● What to do: Transcribe verbatim the span of lines that opens with the line containing "See more (52, 752)" and closes with the last line of the data below.

----- Data excerpts

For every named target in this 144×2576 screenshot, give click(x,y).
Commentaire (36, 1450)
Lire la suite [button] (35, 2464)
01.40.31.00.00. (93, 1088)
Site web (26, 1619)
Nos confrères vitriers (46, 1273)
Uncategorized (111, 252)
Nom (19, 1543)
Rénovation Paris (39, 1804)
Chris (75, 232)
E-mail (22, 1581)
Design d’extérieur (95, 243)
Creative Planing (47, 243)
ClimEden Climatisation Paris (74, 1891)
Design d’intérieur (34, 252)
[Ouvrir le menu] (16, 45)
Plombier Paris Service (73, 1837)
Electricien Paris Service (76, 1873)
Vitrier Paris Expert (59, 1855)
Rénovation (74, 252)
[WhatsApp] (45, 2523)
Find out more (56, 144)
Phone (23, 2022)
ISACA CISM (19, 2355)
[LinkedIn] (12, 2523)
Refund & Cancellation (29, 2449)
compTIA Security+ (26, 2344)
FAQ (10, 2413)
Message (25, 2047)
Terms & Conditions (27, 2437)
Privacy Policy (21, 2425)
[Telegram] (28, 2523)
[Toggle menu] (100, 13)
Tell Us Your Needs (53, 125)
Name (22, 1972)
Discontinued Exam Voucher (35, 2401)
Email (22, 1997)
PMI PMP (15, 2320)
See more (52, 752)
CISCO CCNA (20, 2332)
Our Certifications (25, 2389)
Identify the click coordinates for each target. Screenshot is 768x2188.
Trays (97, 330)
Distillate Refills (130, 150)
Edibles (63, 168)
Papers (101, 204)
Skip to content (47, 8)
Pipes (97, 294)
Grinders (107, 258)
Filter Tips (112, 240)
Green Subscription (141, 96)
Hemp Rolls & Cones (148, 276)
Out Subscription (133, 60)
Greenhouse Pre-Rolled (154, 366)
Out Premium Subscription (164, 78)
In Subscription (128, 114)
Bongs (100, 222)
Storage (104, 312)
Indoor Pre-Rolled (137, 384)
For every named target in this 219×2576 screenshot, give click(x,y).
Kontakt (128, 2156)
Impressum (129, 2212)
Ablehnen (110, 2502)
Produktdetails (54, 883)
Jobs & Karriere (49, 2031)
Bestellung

----------

● Problem solution:
See more (52, 752)
CISCO CCNA (20, 2332)
Our Certifications (25, 2389)
Identify the click coordinates for each target. Screenshot is 768x2188.
Trays (97, 330)
Distillate Refills (130, 150)
Edibles (63, 168)
Papers (101, 204)
Skip to content (47, 8)
Pipes (97, 294)
Grinders (107, 258)
Filter Tips (112, 240)
Green Subscription (141, 96)
Hemp Rolls & Cones (148, 276)
Out Subscription (133, 60)
Greenhouse Pre-Rolled (154, 366)
Out Premium Subscription (164, 78)
In Subscription (128, 114)
Bongs (100, 222)
Storage (104, 312)
Indoor Pre-Rolled (137, 384)
For every named target in this 219×2576 screenshot, give click(x,y).
Kontakt (128, 2156)
Impressum (129, 2212)
Ablehnen (110, 2502)
Produktdetails (54, 883)
Jobs & Karriere (49, 2031)
Bestellung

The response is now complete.